The explanation goes further:—“It is along the surface and upper portion of the ocean that the equatorial waters flow towards the poles, and it is along the bottom and under portion of the ocean that polar waters flow towards the equator; or, in other words, the warm water keeps the _upper_ portion of the ocean and the cold water the _under_ portion.” With this explanation I to a great extent agree. It is evident that, in reference to the northern hemisphere at least, the most of the water which flows from inter-tropical to polar regions (as, for example, the Gulf-stream) keeps to the surface and upper portion of the ocean; but for reasons which I have already stated, a very large proportion of this water must return in the form of _under_ currents; or, which is the same thing, the return compensating current, whether it consist of the identical water which originally came from the equator or not, must flow towards the equator as an under current. That the cold water which is found at the bottom of the Atlantic and of inter-tropical seas must have come as under currents is perfectly obvious, because water which should come along the surface of the ocean from the polar regions would not be cold when it reached inter-tropical regions.

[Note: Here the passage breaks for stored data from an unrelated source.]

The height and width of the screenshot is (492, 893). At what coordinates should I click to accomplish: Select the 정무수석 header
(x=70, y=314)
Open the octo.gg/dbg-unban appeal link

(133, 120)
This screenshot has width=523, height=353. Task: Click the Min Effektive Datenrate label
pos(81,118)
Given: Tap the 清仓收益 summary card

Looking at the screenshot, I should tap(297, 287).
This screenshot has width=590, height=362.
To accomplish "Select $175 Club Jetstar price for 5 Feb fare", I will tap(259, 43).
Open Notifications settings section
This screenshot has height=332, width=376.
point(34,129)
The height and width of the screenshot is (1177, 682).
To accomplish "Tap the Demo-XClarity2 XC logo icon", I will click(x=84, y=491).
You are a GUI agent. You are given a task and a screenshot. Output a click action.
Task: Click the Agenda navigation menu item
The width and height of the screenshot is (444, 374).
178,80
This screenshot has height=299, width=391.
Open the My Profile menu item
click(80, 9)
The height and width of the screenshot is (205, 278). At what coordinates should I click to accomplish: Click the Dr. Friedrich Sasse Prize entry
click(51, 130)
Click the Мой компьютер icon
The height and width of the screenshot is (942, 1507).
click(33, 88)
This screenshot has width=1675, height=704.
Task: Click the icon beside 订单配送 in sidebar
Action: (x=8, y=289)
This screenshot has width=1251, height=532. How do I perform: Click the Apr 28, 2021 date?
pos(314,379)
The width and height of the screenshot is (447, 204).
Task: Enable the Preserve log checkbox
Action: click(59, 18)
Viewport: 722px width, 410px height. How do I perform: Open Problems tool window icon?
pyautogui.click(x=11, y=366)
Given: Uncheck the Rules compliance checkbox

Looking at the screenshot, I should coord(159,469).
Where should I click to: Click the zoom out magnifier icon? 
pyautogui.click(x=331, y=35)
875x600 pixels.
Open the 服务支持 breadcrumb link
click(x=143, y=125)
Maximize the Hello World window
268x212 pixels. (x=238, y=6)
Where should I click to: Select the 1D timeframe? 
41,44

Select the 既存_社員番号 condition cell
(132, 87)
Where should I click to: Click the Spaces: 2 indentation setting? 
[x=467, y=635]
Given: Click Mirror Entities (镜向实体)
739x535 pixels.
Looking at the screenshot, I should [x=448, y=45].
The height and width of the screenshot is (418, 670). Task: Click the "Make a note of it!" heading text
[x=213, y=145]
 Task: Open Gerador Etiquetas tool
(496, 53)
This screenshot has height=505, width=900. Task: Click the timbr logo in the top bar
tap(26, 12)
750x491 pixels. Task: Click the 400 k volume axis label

_The Explanation hypothetical._—Here the general agreement between us in a great measure terminates, for Dr. Carpenter is not satisfied with the explanation generally adopted by the advocates of the _wind theory_, viz., that the cold water found in temperate and inter-tropical areas comes from polar regions as compensating under currents, but advances a _hypothetical_ form of circulation to account for the phenomenon. He assumes that there is a _general set_ or flow of the surface and upper portion of the ocean from the equator to polar regions, and a _general set_ or flow of the bottom and under portion of the ocean from polar regions to the equator. Mr. Ferrel (_Nature_, June 13, 1872) speaks of that “interchanging motion of the water between the equator and the pole _discovered_ by Dr. Carpenter.” In this, however, Mr. Ferrel is mistaken; for Dr. Carpenter not only makes no claim to any discovery of the kind, but distinctly admits that none such has yet been made. Although in some of his papers he speaks of a “_set_ of warm surface-water in the southern oceans toward the Antarctic pole” as being well known to navigators, yet he nowhere affirms, as far as I know, that the existence of such a general oceanic circulation as he advocates has ever been directly determined from observations. This mode of circulation is _simply inferred_ or _assumed_ in order to account for the facts referred to above. “At present,” Dr. Carpenter says, “I claim for it no higher character than that of a good working _hypothesis_ to be used as a guide in further inquiry” (§ 16); and lest there should be any misapprehension on this point, he closes his memoir thus:—“At present, as I have already said, I claim for the doctrine of a general oceanic circulation no higher a character than that of a good working _hypothesis_ consistent with our present knowledge of facts, and therefore entitled to be _provisionally_ adopted for the purpose of stimulating and directing further inquiry.”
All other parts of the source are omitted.